→ PROBLEM DESCRIPTION
Continue the PubMed page on the CRMP1 crystal structure and Sema3A signaling from the point where it stops.

Top of SUPPLIED PASSAGE

Structural bases for CRMP function in plexin-dependent semaphorin3A signaling - PubMed (original) (raw)
Structural bases for CRMP function in plexin-dependent semaphorin3A signaling
Rahul C Deo et al. EMBO J. 2004.
Abstract
Collapsin response mediator proteins (CRMPs) are cytosolic phosphoproteins involved in neuronal differentiation and axonal guidance. CRMP2 was previously shown to mediate the repulsive effect of Sema3A on axons and to participate in axonal specification. The X-ray crystal structure of murine CRMP1 was determined at 2.1 A resolution and demonstrates that CRMP1 is a bilobed 'lung-shaped' protein forming a tetrameric assembly. Structure-based mutagenesis of surface-exposed residues was employed to map functional domains. As a rapid assay for CRMP, we exploited a reconstituted Sema3A signaling system in COS-7 cells expressing the receptor components Neuropilin1 and PlexinA1 (NP1/PlexA1). In these cells, CRMP and PlexA1 form a physical complex that is reduced in amount by NP1 but enhanced by Sema3A/NP1. Furthermore, CRMP accelerates Sema3A-induced cell contraction. Alanine substitutions in one domain of CRMP1 produce a constitutively active protein that causes Sema3A-independent COS-7 contraction. This mutant CRMP mimics the DRG neurite outgrowth-inhibiting effects of Sema3A and reduces Sema3A-induced axonal repulsion. These data provide a structural view of CRMP function in Plex-dependent Sema3A signaling.
Figures
Figure 1
Three-dimensional structure of CRMP1 monomer. (A) BOBSCRIPT (Esnouf, 1999) drawing of the front and back views of CRMP1. α-Helices are labeled H1–H19 and β-strands are labeled S1–S21. The positions of the N- and C-termini are indicated. A thin line separates the N-terminal upper lobe from the C-terminal lower lobe. (B) GRASP (Nicholls et al, 1991) representations of the solvent-accessible surface of CRMP1 calculated using a water probe radius=1.4 Å. The surface overlying residues contributing to tetramer interfaces 1 and 2 are colored blue and gold, respectively. The orientations are identical to those in (A). Secondary structure elements contributing to the tetramer interfaces are labeled.

Bottom of SUPPLIED PASSAGE
Top of DATA EXCERPTS

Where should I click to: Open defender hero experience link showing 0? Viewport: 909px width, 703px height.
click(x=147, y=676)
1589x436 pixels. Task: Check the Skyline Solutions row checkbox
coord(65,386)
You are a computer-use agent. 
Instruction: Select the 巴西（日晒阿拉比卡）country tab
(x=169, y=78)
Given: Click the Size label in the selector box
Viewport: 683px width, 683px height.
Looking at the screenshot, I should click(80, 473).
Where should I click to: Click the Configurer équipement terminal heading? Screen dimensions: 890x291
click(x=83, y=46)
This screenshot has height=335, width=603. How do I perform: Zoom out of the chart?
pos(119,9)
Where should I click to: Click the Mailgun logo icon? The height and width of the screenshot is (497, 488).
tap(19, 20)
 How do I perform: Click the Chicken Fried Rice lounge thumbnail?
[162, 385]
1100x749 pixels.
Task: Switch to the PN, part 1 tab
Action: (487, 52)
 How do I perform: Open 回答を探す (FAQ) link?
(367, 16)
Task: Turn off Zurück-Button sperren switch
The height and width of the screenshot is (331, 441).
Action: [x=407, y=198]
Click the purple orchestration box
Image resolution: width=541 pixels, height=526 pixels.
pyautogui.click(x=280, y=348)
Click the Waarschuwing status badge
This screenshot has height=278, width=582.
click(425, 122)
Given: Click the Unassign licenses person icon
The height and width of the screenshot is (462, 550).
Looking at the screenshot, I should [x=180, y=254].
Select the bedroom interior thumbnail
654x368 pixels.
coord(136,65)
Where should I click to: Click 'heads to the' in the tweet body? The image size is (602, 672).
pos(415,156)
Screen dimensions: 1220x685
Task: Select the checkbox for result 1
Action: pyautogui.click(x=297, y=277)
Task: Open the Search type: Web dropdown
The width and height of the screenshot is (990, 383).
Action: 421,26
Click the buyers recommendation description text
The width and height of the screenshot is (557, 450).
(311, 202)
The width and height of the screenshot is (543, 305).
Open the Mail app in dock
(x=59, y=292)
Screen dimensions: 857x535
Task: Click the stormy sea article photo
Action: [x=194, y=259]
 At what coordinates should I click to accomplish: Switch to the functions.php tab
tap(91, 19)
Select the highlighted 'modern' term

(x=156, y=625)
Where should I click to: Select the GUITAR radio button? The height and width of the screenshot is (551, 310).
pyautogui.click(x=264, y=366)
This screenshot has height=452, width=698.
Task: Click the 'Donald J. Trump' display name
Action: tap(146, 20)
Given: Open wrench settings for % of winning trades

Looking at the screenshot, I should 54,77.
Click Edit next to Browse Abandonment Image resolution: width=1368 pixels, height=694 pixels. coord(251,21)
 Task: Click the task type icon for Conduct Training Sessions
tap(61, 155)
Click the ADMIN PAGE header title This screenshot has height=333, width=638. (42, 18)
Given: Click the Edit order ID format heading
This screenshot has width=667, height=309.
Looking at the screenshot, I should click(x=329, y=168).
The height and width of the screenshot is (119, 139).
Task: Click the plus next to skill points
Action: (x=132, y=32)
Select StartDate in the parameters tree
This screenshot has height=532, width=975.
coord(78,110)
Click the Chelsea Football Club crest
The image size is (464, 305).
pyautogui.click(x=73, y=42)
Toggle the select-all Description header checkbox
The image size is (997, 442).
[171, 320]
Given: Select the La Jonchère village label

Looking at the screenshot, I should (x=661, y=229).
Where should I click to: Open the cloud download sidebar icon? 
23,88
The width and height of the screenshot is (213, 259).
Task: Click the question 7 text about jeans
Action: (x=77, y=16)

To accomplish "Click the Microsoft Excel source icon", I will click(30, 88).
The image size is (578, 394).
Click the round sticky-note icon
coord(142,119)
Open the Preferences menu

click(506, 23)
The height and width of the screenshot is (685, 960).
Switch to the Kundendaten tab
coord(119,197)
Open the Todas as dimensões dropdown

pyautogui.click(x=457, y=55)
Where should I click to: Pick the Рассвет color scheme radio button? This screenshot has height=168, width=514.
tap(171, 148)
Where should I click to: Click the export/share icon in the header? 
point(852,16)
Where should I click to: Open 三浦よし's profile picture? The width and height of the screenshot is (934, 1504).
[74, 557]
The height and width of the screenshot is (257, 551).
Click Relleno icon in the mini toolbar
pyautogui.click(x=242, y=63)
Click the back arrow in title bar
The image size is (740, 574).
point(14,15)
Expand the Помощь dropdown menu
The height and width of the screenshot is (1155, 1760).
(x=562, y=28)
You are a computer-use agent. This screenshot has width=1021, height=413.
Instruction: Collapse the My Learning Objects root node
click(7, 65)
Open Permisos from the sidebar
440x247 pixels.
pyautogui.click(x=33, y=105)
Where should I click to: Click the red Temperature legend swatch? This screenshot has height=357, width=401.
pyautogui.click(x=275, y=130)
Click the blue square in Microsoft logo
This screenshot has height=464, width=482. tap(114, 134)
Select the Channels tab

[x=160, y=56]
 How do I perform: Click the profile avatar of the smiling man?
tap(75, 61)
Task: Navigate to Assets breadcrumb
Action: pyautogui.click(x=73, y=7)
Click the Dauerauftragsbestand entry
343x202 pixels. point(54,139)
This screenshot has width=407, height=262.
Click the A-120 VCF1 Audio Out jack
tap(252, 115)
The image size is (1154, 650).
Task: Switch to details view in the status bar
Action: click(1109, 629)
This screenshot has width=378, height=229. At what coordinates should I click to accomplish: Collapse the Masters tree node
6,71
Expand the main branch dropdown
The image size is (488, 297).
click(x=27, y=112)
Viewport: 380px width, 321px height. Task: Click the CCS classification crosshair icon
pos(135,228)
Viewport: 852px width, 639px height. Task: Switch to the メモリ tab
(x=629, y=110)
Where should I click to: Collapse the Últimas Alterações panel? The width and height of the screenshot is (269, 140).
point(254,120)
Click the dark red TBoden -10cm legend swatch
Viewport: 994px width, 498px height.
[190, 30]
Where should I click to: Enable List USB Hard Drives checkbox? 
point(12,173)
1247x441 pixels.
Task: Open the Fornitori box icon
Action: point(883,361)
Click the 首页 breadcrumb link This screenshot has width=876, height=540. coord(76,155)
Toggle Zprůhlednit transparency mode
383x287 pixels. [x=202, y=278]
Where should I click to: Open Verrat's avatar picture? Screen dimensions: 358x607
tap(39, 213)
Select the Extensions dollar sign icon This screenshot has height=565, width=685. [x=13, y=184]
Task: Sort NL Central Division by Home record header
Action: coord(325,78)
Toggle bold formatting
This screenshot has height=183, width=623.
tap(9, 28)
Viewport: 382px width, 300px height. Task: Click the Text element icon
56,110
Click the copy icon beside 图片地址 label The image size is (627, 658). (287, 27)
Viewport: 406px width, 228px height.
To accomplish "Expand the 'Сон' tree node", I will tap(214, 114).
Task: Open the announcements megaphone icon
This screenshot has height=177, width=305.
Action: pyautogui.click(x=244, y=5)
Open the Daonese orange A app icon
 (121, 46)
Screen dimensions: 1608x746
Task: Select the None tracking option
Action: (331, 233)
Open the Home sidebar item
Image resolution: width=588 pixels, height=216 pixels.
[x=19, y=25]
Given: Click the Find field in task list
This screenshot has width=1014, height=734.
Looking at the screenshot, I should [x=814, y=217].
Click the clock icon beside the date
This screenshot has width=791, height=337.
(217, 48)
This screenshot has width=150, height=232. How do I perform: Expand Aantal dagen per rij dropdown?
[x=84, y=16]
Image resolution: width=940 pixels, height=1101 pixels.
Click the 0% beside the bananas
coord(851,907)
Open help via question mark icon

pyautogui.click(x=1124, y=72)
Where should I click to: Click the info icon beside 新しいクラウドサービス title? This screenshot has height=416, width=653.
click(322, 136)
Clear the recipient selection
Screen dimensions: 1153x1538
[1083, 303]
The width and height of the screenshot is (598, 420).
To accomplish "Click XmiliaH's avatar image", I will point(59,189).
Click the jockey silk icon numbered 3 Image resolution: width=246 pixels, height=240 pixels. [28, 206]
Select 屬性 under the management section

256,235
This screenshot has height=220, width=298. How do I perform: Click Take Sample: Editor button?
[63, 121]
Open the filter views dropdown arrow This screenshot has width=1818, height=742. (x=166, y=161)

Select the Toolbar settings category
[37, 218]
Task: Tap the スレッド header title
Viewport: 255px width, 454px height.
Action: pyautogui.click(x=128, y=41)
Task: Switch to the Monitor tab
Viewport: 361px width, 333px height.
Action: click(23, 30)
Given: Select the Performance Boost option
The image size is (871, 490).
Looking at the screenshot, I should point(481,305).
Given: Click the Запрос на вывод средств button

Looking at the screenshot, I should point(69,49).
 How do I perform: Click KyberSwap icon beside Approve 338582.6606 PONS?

Bottom of DATA EXCERPTS

→ OUTPUT FOR THIS EXERCISE
Figure 2
Sequence alignment of CRMPs and related proteins. Secondary structural elements were obtained from the X-ray structure. Gray circles denote disordered residues or residues not included in the construct (1–8, 526–572). Sequence homology is encoded by a gray → purple color gradient (40–100% identity). Functional classifications: 1, tetramer interface 1; 2, tetramer interface 2. Sequence numbering for mouse CRMP1 is provided in green above the secondary structure elements.
Figure 3
CRMP forms a
D
-hydantoinase-like tetramer. (A) BOBSCRIPT (Esnouf, 1999) drawing of CRMP1 tetramer. Individual protomers are colored blue, yellow, green, and red. The two intermolecular interfaces contributing to the tetramer are denoted by arrows. (B) MOLSCRIPT (Kraulis, 1991) drawing of
D
-hydantoinase tetramer. Individual protomers are colored blue, yellow, green, and red. (C) Detailed MOLSCRIPT (Kraulis, 1991) representation of a portion of CRMP-CRMP interface 1. Residues contributing to the interface are depicted as ball-and-stick figures, and hydrogen bonds are shown as dashed gray lines. Secondary structure elements are labeled in green and numbered according to Figure 1. Residues and secondary structure elements of the blue protomer are denoted with an apostrophe. Backbone atoms, which play a significant role in the H15–H16 loop interaction with helix H19′, have been omitted for clarity.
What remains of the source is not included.